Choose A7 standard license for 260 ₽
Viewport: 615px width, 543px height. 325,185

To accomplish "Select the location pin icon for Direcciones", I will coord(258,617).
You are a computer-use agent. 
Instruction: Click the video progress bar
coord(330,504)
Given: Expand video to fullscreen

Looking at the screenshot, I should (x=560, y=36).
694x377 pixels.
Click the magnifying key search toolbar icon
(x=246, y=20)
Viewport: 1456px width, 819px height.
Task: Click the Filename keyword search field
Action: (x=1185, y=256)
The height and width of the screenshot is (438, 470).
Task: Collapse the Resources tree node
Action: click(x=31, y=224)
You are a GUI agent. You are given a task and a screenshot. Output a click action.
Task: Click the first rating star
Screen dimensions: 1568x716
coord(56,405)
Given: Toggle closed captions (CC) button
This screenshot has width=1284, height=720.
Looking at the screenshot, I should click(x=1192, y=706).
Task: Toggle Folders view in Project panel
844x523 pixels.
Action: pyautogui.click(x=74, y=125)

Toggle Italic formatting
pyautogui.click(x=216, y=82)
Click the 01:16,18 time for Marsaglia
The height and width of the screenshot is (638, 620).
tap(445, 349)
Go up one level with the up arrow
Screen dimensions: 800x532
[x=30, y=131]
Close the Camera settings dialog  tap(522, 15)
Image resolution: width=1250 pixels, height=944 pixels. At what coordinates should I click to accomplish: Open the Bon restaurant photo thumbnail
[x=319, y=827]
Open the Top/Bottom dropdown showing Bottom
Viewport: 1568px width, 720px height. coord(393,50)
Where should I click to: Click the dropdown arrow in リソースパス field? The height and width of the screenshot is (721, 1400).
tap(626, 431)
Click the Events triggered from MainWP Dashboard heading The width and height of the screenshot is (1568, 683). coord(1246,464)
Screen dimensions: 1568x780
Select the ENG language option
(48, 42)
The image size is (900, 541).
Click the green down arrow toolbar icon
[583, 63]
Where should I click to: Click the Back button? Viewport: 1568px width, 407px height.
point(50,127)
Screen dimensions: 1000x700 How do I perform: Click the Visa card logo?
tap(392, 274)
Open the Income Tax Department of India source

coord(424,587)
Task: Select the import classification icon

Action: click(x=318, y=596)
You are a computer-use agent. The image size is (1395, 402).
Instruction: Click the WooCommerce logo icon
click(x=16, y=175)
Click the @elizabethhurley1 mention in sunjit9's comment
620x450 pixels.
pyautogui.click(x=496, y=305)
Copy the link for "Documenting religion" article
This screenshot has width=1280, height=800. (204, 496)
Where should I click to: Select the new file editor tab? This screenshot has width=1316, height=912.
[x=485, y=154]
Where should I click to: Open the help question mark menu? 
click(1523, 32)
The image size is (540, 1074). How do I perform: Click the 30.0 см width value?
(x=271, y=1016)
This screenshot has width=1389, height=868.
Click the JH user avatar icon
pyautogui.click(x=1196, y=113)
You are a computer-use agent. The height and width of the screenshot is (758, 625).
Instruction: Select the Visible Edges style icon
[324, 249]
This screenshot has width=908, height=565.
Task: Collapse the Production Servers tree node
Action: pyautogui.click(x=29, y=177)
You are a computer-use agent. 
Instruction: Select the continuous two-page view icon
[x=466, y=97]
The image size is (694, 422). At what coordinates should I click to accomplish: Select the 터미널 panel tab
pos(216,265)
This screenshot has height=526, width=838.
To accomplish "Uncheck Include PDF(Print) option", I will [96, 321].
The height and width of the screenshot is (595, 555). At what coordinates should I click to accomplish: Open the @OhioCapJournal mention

+ + +

PROBLEM TO WORK ON.
Reproduce the entire listing above line for line, with nothing changed.

FINAL RESULT.
Choose A7 standard license for 260 ₽
Viewport: 615px width, 543px height. 325,185

To accomplish "Select the location pin icon for Direcciones", I will coord(258,617).
You are a computer-use agent. 
Instruction: Click the video progress bar
coord(330,504)
Given: Expand video to fullscreen

Looking at the screenshot, I should (x=560, y=36).
694x377 pixels.
Click the magnifying key search toolbar icon
(x=246, y=20)
Viewport: 1456px width, 819px height.
Task: Click the Filename keyword search field
Action: (x=1185, y=256)
The height and width of the screenshot is (438, 470).
Task: Collapse the Resources tree node
Action: click(x=31, y=224)
You are a GUI agent. You are given a task and a screenshot. Output a click action.
Task: Click the first rating star
Screen dimensions: 1568x716
coord(56,405)
Given: Toggle closed captions (CC) button
This screenshot has width=1284, height=720.
Looking at the screenshot, I should click(x=1192, y=706).
Task: Toggle Folders view in Project panel
844x523 pixels.
Action: pyautogui.click(x=74, y=125)

Toggle Italic formatting
pyautogui.click(x=216, y=82)
Click the 01:16,18 time for Marsaglia
The height and width of the screenshot is (638, 620).
tap(445, 349)
Go up one level with the up arrow
Screen dimensions: 800x532
[x=30, y=131]
Close the Camera settings dialog  tap(522, 15)
Image resolution: width=1250 pixels, height=944 pixels. At what coordinates should I click to accomplish: Open the Bon restaurant photo thumbnail
[x=319, y=827]
Open the Top/Bottom dropdown showing Bottom
Viewport: 1568px width, 720px height. coord(393,50)
Where should I click to: Click the dropdown arrow in リソースパス field? The height and width of the screenshot is (721, 1400).
tap(626, 431)
Click the Events triggered from MainWP Dashboard heading The width and height of the screenshot is (1568, 683). coord(1246,464)
Screen dimensions: 1568x780
Select the ENG language option
(48, 42)
The image size is (900, 541).
Click the green down arrow toolbar icon
[583, 63]
Where should I click to: Click the Back button? Viewport: 1568px width, 407px height.
point(50,127)
Screen dimensions: 1000x700 How do I perform: Click the Visa card logo?
tap(392, 274)
Open the Income Tax Department of India source

coord(424,587)
Task: Select the import classification icon

Action: click(x=318, y=596)
You are a computer-use agent. The image size is (1395, 402).
Instruction: Click the WooCommerce logo icon
click(x=16, y=175)
Click the @elizabethhurley1 mention in sunjit9's comment
620x450 pixels.
pyautogui.click(x=496, y=305)
Copy the link for "Documenting religion" article
This screenshot has width=1280, height=800. (204, 496)
Where should I click to: Select the new file editor tab? This screenshot has width=1316, height=912.
[x=485, y=154]
Where should I click to: Open the help question mark menu? 
click(1523, 32)
The image size is (540, 1074). How do I perform: Click the 30.0 см width value?
(x=271, y=1016)
This screenshot has width=1389, height=868.
Click the JH user avatar icon
pyautogui.click(x=1196, y=113)
You are a computer-use agent. The height and width of the screenshot is (758, 625).
Instruction: Select the Visible Edges style icon
[324, 249]
This screenshot has width=908, height=565.
Task: Collapse the Production Servers tree node
Action: pyautogui.click(x=29, y=177)
You are a computer-use agent. 
Instruction: Select the continuous two-page view icon
[x=466, y=97]
The image size is (694, 422). At what coordinates should I click to accomplish: Select the 터미널 panel tab
pos(216,265)
This screenshot has height=526, width=838.
To accomplish "Uncheck Include PDF(Print) option", I will [96, 321].
The height and width of the screenshot is (595, 555). At what coordinates should I click to accomplish: Open the @OhioCapJournal mention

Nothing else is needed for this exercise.